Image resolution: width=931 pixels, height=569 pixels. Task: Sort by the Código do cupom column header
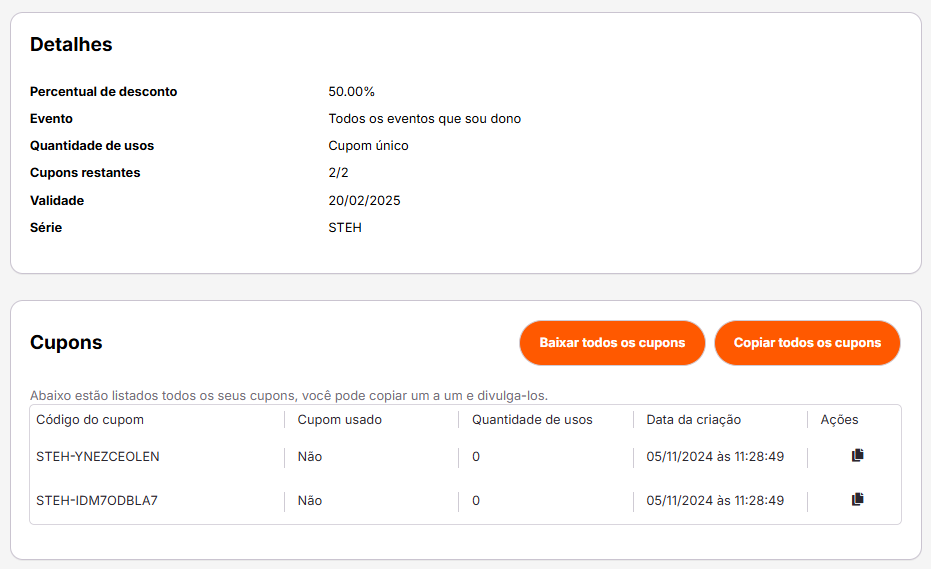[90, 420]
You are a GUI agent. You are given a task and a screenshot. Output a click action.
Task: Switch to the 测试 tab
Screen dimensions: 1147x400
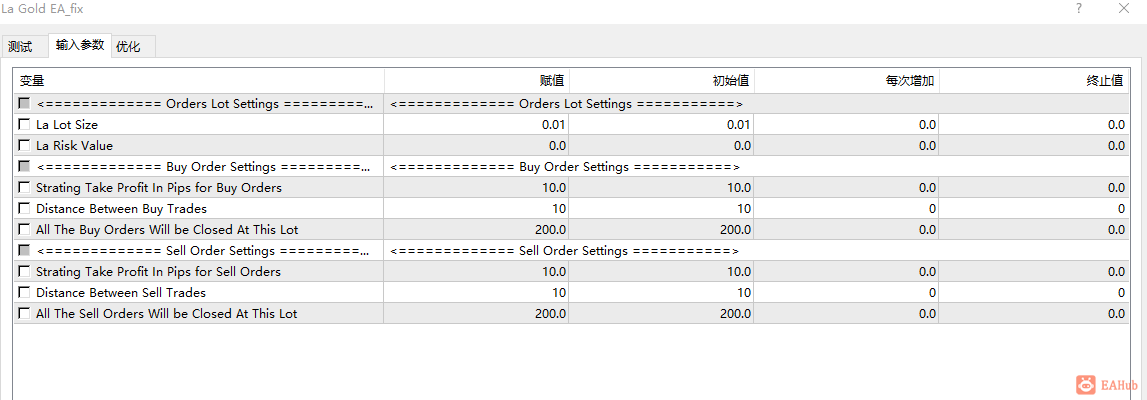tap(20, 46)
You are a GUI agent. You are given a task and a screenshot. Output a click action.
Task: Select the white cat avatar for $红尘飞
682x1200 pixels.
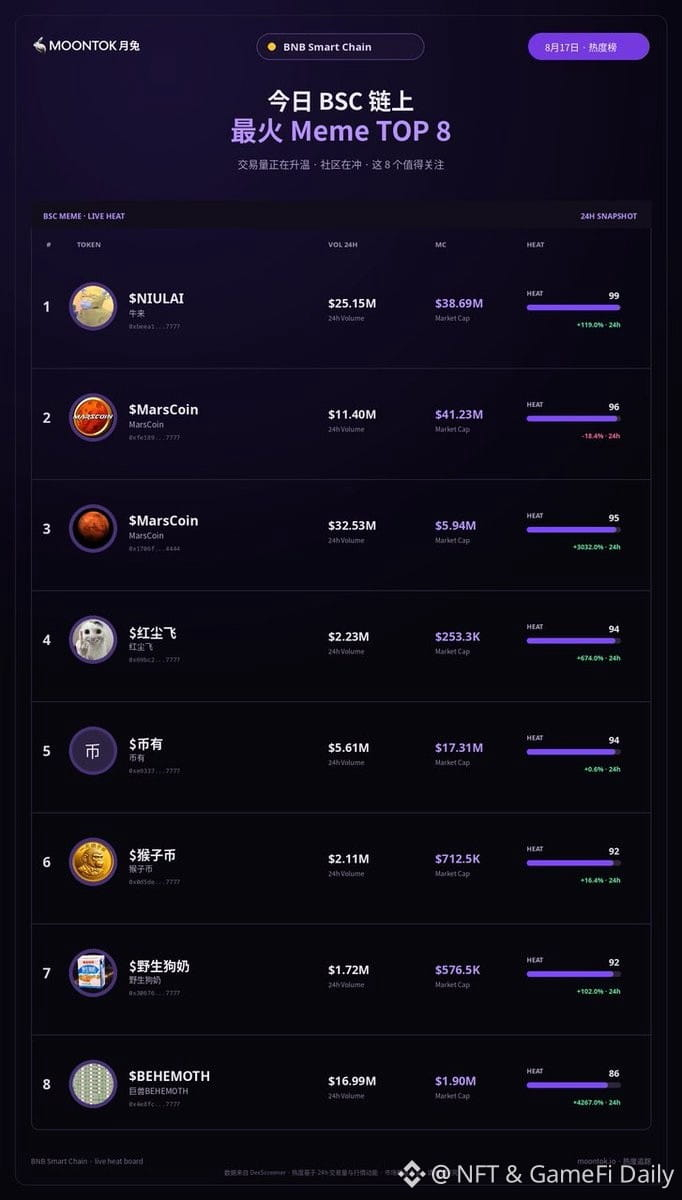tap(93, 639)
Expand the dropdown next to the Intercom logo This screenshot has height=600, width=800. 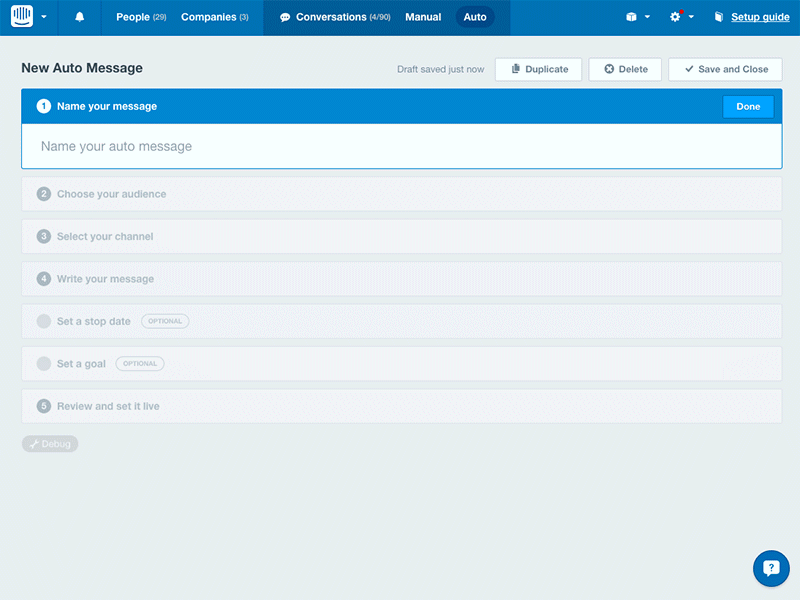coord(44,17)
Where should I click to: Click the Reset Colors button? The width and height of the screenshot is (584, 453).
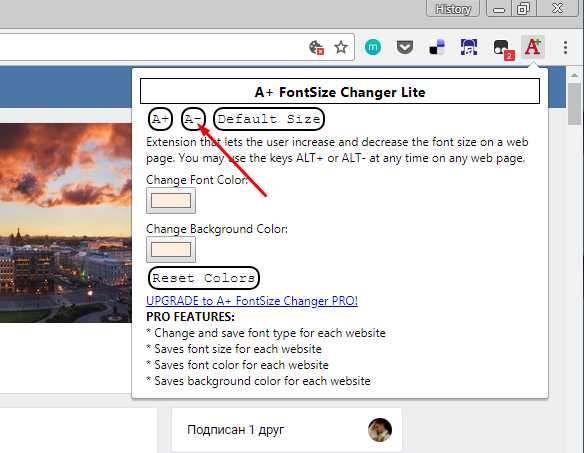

--------------------

PROBLEM DETAILS: Each line from the top of the records through the one containing "Task: Select the white cat avatar for $红尘飞" needs to be transcribed exactly, without pictures.

EXERCISE OUTPUT:
Image resolution: width=931 pixels, height=569 pixels. Task: Sort by the Código do cupom column header
[90, 420]
You are a GUI agent. You are given a task and a screenshot. Output a click action.
Task: Switch to the 测试 tab
Screen dimensions: 1147x400
tap(20, 46)
You are a GUI agent. You are given a task and a screenshot. Output a click action.
Task: Select the white cat avatar for $红尘飞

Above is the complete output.